Short-lived transport protocol port for IP communications

An ephemeral port is a communications endpoint (port) of a transport layer protocol of the Internet protocol suite that is used for only a short period of time for the duration of a communication session. Such short-lived ports are allocated automatically within a predefined range of port numbers by the IP stack software of a computer operating system. The Transmission Control Protocol (TCP), the User Datagram Protocol (UDP), and the Stream Control Transmission Protocol (SCTP) typically use an ephemeral port for the client-end of a client–server communication. At the server end of the communication session, ephemeral ports may also be used for continuation of communications with a client that initially connected to one of the services listening with a well-known port. For example, the Trivial File Transfer Protocol (TFTP) and Remote Procedure Call (RPC) applications can behave in this manner.
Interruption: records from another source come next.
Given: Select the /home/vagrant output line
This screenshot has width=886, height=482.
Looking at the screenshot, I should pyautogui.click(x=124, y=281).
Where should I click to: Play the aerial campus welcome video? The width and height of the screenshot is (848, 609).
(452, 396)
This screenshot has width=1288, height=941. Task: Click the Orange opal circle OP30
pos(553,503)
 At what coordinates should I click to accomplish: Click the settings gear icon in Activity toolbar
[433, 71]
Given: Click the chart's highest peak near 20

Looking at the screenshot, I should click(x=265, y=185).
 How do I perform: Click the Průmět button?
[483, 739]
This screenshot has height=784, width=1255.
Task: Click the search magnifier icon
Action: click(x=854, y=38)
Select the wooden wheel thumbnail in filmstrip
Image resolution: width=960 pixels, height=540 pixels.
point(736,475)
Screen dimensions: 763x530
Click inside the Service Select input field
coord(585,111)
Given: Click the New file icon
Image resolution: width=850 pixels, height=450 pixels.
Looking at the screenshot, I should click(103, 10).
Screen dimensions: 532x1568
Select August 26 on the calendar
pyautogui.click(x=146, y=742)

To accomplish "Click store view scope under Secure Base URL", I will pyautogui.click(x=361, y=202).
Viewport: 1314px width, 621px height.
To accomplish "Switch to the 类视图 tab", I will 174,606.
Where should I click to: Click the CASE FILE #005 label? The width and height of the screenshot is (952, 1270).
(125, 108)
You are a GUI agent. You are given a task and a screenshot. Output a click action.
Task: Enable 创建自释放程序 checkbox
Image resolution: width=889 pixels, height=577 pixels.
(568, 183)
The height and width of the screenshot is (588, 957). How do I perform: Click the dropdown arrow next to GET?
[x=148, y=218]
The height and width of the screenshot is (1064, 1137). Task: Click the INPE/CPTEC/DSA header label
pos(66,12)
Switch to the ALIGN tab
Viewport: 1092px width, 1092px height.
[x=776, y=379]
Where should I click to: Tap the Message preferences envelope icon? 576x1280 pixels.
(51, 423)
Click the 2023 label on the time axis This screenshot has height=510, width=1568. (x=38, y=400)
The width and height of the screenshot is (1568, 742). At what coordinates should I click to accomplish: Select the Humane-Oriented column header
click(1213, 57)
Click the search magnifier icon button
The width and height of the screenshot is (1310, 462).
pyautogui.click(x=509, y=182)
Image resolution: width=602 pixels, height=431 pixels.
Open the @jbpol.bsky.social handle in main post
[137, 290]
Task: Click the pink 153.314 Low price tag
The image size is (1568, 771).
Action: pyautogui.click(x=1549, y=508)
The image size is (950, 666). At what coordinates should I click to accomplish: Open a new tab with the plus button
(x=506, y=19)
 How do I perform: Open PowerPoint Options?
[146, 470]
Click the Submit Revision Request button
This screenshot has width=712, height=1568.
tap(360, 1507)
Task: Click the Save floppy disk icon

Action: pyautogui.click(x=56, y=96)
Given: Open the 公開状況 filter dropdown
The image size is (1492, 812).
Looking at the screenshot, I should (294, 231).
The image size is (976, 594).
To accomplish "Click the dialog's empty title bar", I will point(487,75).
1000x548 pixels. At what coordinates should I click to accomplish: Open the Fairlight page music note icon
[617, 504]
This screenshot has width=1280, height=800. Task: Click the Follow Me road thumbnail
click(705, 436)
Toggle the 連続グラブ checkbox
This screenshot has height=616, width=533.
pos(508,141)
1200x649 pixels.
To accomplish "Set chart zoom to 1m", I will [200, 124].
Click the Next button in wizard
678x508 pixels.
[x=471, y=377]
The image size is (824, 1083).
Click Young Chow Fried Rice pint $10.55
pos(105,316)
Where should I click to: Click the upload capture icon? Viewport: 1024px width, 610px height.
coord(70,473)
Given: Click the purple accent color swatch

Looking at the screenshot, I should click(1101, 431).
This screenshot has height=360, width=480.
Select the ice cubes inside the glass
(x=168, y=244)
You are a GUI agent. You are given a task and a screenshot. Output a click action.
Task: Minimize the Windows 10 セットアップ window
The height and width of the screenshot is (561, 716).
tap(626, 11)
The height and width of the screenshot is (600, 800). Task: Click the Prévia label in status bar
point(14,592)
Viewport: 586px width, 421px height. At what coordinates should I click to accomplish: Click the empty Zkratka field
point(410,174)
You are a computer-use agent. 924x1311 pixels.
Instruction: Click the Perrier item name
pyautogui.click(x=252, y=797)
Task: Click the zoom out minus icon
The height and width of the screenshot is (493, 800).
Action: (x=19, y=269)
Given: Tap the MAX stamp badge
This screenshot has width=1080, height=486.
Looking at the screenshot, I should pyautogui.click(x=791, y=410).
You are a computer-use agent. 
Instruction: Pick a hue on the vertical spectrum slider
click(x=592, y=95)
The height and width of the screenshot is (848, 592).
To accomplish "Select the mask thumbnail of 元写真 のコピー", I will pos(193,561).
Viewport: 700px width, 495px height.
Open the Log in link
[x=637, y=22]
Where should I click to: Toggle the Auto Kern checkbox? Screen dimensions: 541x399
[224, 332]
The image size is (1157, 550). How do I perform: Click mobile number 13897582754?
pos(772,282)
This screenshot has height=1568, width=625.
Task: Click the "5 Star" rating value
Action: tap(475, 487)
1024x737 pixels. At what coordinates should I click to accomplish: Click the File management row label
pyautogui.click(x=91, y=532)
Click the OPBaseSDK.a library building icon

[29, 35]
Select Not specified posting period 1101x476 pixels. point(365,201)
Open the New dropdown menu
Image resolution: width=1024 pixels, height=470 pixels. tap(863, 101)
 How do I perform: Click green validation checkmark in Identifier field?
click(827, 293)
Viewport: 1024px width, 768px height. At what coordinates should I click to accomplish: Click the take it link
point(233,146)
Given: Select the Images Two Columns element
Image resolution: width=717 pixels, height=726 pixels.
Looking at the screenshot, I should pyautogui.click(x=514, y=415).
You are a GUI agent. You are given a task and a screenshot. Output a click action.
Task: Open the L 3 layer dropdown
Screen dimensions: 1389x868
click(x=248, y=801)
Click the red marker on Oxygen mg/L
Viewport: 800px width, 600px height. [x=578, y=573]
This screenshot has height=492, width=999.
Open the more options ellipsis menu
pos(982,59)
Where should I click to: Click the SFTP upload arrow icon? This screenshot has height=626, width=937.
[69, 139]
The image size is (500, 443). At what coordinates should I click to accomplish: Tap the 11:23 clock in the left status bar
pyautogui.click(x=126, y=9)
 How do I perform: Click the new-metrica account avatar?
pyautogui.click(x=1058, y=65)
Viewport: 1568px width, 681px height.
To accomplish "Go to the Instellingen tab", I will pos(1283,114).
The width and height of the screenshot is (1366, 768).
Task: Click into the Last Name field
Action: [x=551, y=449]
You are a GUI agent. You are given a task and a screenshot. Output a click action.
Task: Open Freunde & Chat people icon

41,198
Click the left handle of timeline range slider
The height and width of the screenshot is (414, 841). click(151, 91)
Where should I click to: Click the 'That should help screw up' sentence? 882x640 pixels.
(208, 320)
The allocation of an ephemeral port is temporary and only valid for the duration of the communication session. After completion of the session, the port is destroyed and the port number becomes available for reuse, but many implementations simply increment the last used port number until the ephemeral port range is exhausted, when the numbers roll over. Ephemeral ports are also called dynamic ports, because they are used on a per request basis, and are only known by number once allocated.

==Range==

| Range | Operating system |
|---|---|
| 49152–65535 | suggested by RFC 6335 and the Internet Assigned Numbers Authority (IANA) for dynamic or private ports. FreeBSD has used the IANA port range since release 4.6. Windows Vista, Windows 7, and Server 2008 (and subsequent versions including Windows 11) use the IANA range by default. |
| 32768–60999 | used by many Linux kernels. |
| 32768–65535 | used by Solaris OS and AIX OS. |
| 1024–65535 | RFC 6056 |
| 1025–60000 | default of Windows Server 2008 with Exchange Server 2007 installed. In addition to the default range, all versions of Windows since Windows 2000 have the option of specifying a custom range anywhere within 1025–65535. |
| 1024–5000 | FreeBSD versions before 4.6, including the Berkeley Software Distribution (BSD). Default range of Microsoft Windows operating systems through Windows XP. |
| 1025–5000 | used by Windows Server 2003, until Microsoft security update MS08-037 from 2008 is installed, after which it uses the IANA range by default. |

==Configuration characteristics==
If certain server software is used, that uses non-ephemeral custom port ranges for initiating some further connections, it needs to be ensured by configuration that this custom port range and the ephemeral port range do not overlap.